Competitor Sheryl Rotundo said: “Shame about back burning happening for air quality for runners. Big event and not considered.”
The Rural Fire Service (RFS) said on Thursday there would be no new hazard-reduction burns. The emergency body said the smog and smoke that had blanketed the city since the start of the week was likely to begin to clear.
Sydney residents have been warned to expect a high risk of bushfires this summer. Wildfires have caused chaos around the world this year, with Greek islands badly hit over the summer season. In June, New York City was blanketed with thick smoke that drifted down from wildfires across the border in Canada.
RFS inspector Ben Shepherd said the air should begin to clear once the fires stopped.
“There will be no new burns today, no new burns tomorrow,” he said on Thursday. “We will re-evaluate on Saturday morning ... and may hold to Sunday.
"There's already a little bit of wind around, which is encouraging, and we should start to see this smoke move off over the coming days."
Australian Medical Association NSW president Michael Bonning said there had been an increase in asthma attacks and respiratory symptoms, mainly in children and the elderly.

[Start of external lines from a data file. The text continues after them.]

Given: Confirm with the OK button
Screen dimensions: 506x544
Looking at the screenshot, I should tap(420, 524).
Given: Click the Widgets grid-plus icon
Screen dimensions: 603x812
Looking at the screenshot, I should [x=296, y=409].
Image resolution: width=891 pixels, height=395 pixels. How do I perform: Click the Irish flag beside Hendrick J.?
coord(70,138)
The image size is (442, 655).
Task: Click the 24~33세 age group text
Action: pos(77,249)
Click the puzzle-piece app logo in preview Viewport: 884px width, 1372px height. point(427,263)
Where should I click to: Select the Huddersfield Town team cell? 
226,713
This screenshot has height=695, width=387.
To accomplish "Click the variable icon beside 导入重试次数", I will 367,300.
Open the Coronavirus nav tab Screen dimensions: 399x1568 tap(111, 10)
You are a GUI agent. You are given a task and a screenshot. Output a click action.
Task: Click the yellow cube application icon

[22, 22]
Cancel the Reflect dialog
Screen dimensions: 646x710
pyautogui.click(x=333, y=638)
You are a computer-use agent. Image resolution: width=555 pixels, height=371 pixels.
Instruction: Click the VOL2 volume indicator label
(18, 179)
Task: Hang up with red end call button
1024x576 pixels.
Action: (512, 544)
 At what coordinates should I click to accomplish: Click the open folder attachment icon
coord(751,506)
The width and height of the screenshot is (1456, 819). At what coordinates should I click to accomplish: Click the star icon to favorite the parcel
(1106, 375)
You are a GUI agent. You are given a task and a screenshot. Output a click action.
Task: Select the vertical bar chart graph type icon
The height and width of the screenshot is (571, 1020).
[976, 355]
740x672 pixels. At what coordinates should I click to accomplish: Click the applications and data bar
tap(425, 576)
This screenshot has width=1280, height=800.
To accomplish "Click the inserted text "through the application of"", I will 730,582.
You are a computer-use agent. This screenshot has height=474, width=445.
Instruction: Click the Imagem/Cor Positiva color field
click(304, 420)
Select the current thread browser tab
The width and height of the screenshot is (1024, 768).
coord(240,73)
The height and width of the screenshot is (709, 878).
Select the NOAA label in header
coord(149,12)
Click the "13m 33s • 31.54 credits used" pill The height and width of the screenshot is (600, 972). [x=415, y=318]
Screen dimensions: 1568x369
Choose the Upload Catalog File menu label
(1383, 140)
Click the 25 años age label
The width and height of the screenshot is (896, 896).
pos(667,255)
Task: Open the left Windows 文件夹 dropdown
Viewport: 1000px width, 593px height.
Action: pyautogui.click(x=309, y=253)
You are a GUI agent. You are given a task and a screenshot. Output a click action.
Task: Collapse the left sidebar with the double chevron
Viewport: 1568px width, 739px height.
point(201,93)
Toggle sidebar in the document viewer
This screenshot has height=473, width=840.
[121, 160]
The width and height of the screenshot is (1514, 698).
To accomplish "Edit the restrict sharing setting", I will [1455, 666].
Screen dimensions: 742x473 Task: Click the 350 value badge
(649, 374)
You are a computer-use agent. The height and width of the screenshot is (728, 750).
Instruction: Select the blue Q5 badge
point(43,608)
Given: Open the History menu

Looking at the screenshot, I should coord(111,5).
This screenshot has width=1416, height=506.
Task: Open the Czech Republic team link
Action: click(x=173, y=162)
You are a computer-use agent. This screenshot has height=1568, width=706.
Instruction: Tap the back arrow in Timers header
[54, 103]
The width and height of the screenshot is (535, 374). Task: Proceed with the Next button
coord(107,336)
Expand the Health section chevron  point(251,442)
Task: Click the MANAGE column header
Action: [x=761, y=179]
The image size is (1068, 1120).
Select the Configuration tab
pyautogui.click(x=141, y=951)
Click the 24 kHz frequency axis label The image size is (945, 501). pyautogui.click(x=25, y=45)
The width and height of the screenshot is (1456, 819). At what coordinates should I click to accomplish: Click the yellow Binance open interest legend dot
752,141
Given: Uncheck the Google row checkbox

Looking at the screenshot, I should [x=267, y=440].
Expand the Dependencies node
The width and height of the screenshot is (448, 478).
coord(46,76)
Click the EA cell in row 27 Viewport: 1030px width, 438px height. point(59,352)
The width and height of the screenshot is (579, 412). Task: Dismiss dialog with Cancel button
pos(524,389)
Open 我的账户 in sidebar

"I think people were caught a little bit by surprise with the hazard-reduction burns and a significant amount of smoke and so we have seen reports from our colleagues in hospitals that they are seeing more cases," Dr Bonning said.
Official government advice warned citizens the smoke could be “hazardous to health”. "These small particles can get deep into the lungs and be absorbed into the bloodstream," the advice said.
"Short-term impacts include difficulty in breathing and worsening of asthma or chronic bronchitis symptoms. They can also cause irritation of eyes, nose and throat."